*** Opening of Supplied entries ***

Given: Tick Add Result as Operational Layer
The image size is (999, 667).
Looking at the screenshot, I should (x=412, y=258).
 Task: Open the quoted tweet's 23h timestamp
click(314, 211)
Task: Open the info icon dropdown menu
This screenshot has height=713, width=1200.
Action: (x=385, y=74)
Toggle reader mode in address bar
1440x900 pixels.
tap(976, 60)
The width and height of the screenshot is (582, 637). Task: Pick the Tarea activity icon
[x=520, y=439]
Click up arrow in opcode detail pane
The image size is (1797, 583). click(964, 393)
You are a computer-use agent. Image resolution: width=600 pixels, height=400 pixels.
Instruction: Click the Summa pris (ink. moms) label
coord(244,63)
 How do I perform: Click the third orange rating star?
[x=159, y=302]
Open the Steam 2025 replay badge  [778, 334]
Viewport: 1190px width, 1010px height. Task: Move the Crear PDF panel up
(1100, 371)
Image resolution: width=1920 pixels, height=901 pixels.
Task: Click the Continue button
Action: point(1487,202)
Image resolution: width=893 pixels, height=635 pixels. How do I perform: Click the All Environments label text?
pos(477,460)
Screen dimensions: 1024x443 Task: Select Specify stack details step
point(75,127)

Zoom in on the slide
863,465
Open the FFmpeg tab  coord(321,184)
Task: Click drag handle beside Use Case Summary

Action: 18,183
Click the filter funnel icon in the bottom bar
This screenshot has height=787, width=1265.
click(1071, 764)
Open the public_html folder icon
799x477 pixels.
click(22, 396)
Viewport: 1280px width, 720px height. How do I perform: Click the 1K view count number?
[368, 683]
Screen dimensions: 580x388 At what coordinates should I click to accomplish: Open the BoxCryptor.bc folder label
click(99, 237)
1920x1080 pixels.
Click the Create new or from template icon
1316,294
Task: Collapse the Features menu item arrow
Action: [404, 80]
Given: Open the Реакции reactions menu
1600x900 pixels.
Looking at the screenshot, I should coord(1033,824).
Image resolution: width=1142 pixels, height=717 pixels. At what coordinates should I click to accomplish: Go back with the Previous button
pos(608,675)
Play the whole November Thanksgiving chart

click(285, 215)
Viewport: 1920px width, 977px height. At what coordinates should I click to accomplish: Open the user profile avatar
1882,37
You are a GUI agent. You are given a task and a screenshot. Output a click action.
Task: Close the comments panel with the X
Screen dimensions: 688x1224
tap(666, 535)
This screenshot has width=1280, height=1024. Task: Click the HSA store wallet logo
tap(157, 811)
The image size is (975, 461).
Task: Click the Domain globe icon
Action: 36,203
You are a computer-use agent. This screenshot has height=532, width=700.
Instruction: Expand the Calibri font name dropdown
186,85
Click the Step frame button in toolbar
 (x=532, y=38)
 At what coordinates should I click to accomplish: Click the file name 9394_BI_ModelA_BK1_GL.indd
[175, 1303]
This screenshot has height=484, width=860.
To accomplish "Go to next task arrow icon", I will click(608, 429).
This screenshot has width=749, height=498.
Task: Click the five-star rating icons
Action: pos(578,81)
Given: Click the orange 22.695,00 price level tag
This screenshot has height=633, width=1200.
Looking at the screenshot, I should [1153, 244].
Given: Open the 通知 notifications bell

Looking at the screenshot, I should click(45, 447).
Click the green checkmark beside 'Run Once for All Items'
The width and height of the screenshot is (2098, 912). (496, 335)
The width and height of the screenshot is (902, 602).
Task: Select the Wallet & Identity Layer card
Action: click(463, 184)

*** Close of Supplied entries ***

### About this exercise
In full and without change, transcribe every line of the records above.

### Solution to this problem
Given: Tick Add Result as Operational Layer
The image size is (999, 667).
Looking at the screenshot, I should (x=412, y=258).
 Task: Open the quoted tweet's 23h timestamp
click(314, 211)
Task: Open the info icon dropdown menu
This screenshot has height=713, width=1200.
Action: (x=385, y=74)
Toggle reader mode in address bar
1440x900 pixels.
tap(976, 60)
The width and height of the screenshot is (582, 637). Task: Pick the Tarea activity icon
[x=520, y=439]
Click up arrow in opcode detail pane
The image size is (1797, 583). click(964, 393)
You are a computer-use agent. Image resolution: width=600 pixels, height=400 pixels.
Instruction: Click the Summa pris (ink. moms) label
coord(244,63)
 How do I perform: Click the third orange rating star?
[x=159, y=302]
Open the Steam 2025 replay badge  [778, 334]
Viewport: 1190px width, 1010px height. Task: Move the Crear PDF panel up
(1100, 371)
Image resolution: width=1920 pixels, height=901 pixels.
Task: Click the Continue button
Action: point(1487,202)
Image resolution: width=893 pixels, height=635 pixels. How do I perform: Click the All Environments label text?
pos(477,460)
Screen dimensions: 1024x443 Task: Select Specify stack details step
point(75,127)

Zoom in on the slide
863,465
Open the FFmpeg tab  coord(321,184)
Task: Click drag handle beside Use Case Summary

Action: 18,183
Click the filter funnel icon in the bottom bar
This screenshot has height=787, width=1265.
click(1071, 764)
Open the public_html folder icon
799x477 pixels.
click(22, 396)
Viewport: 1280px width, 720px height. How do I perform: Click the 1K view count number?
[368, 683]
Screen dimensions: 580x388 At what coordinates should I click to accomplish: Open the BoxCryptor.bc folder label
click(99, 237)
1920x1080 pixels.
Click the Create new or from template icon
1316,294
Task: Collapse the Features menu item arrow
Action: [404, 80]
Given: Open the Реакции reactions menu
1600x900 pixels.
Looking at the screenshot, I should coord(1033,824).
Image resolution: width=1142 pixels, height=717 pixels. At what coordinates should I click to accomplish: Go back with the Previous button
pos(608,675)
Play the whole November Thanksgiving chart

click(285, 215)
Viewport: 1920px width, 977px height. At what coordinates should I click to accomplish: Open the user profile avatar
1882,37
You are a GUI agent. You are given a task and a screenshot. Output a click action.
Task: Close the comments panel with the X
Screen dimensions: 688x1224
tap(666, 535)
This screenshot has width=1280, height=1024. Task: Click the HSA store wallet logo
tap(157, 811)
The image size is (975, 461).
Task: Click the Domain globe icon
Action: 36,203
You are a computer-use agent. This screenshot has height=532, width=700.
Instruction: Expand the Calibri font name dropdown
186,85
Click the Step frame button in toolbar
 (x=532, y=38)
 At what coordinates should I click to accomplish: Click the file name 9394_BI_ModelA_BK1_GL.indd
[175, 1303]
This screenshot has height=484, width=860.
To accomplish "Go to next task arrow icon", I will click(608, 429).
This screenshot has width=749, height=498.
Task: Click the five-star rating icons
Action: pos(578,81)
Given: Click the orange 22.695,00 price level tag
This screenshot has height=633, width=1200.
Looking at the screenshot, I should [1153, 244].
Given: Open the 通知 notifications bell

Looking at the screenshot, I should click(45, 447).
Click the green checkmark beside 'Run Once for All Items'
The width and height of the screenshot is (2098, 912). (496, 335)
The width and height of the screenshot is (902, 602).
Task: Select the Wallet & Identity Layer card
Action: click(463, 184)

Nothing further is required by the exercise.